Reef smothering, warn scientists
Some 240 international scientists had warned that sludge will smother corals and sea grass, and that increased shipping will raise the risk of collisions and oil spills in the fragile area.
Tour operator president Colin McKenzie accused the authority of "pandering to politicians" and failing to do its "job of preserving the environment."
McKenzie said his Association of Marine Park Tour Operators would take Environment Minister Greg Hunt "to court" before Australia's Administrative Appeals Tribunal.
State-owned North Queensland Bulk Ports Corp. said the sediment would be clean and comprised natural "seabed materials."
GBRMPA, which gave the approval, said the dumping would take place under "rigorous safeguards," 25 kilometers (15 miles) away from the reef.
Queensland premier Campbell Newman said environmental protection could not be at the expense of state's economy: "We are in the coal business."
'Exactly the wrong thing'
The reef campaigner for the conservation group WWF, Richard Leck, said dredging of Port Abbot was "exactly the wrong thing you want to do when an ecosystem is suffering."

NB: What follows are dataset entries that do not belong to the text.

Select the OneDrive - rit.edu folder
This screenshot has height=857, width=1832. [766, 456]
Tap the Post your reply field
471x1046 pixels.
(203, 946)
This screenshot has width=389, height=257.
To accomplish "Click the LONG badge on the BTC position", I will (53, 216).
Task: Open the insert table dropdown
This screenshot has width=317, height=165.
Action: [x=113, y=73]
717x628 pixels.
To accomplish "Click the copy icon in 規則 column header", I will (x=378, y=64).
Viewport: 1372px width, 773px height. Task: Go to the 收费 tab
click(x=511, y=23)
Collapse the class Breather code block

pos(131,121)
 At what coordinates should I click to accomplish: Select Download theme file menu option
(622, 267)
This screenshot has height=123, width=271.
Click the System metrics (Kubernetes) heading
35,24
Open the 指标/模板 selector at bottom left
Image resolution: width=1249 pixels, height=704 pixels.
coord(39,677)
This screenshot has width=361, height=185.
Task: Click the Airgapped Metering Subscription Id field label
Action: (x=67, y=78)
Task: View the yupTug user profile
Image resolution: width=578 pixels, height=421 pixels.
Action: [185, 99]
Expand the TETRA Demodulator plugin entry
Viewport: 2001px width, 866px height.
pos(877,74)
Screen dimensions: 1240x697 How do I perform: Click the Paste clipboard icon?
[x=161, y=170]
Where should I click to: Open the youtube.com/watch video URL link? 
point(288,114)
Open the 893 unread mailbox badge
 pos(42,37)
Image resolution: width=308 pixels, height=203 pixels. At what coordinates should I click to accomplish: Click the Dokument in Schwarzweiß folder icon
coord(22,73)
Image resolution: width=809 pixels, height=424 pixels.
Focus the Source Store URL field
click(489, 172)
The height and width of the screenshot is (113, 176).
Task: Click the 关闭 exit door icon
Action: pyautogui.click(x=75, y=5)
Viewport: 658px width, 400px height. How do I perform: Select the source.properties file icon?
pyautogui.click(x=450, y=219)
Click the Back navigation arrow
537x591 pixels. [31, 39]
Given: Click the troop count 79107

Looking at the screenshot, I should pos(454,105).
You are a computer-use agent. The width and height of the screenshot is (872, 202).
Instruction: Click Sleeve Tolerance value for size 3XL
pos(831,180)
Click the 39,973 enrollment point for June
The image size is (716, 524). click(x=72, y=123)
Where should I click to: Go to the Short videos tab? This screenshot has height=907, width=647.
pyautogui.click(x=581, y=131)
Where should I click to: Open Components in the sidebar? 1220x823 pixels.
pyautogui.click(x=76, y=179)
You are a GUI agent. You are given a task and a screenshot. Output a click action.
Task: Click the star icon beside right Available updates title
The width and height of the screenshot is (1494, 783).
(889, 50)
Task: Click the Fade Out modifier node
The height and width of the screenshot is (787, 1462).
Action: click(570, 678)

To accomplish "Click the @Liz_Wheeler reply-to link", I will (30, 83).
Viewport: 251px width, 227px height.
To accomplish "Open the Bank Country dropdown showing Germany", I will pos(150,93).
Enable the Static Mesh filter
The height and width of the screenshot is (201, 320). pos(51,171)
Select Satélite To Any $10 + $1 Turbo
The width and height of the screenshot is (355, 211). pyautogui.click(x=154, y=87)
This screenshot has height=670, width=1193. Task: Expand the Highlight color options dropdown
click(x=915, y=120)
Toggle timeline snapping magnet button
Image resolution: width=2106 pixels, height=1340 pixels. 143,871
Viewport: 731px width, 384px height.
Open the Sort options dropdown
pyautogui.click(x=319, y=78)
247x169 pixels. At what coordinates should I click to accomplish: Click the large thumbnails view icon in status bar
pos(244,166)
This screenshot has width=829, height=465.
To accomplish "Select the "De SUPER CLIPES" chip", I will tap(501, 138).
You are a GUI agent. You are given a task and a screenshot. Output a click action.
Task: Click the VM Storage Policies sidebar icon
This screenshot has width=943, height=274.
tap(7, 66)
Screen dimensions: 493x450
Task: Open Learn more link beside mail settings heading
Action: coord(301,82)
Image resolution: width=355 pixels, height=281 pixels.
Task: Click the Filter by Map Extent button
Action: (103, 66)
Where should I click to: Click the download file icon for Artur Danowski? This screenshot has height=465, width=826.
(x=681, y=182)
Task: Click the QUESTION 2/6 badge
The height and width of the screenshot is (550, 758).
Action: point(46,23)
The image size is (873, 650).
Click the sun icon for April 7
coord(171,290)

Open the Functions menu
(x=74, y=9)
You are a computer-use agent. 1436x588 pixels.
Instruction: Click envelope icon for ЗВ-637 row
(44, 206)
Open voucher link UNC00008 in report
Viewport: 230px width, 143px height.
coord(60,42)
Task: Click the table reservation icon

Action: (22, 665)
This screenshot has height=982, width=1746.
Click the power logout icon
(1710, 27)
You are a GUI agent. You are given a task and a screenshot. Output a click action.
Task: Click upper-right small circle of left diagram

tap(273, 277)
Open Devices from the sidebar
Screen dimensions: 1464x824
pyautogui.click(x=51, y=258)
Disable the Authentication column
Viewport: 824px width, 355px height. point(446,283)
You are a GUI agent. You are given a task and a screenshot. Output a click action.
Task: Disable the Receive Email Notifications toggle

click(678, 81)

University of Queensland marine biologist Selina Ward said the dumping of 3 million tones of sediment would place further stress on the reef.
Australian Marine Conservation Society spokeswoman Felicity Wishart said fine sediment stirred up by dredging could travel 80 kilometers and reach the coral reef.
UNESCO is expected to discuss the port's planned 70 percent expansion and the reef's World Heritage status in June.
Massive coal exports planned
The Great Barrier Reef in its entirety covers an area larger than the United Kingdom, the Netherlands and Switzerland combined.
GVK-Hancock and India's Adani Enterprises plan two terminals at Port Abbot and have longer term plans to export 120 million tons of coal annually.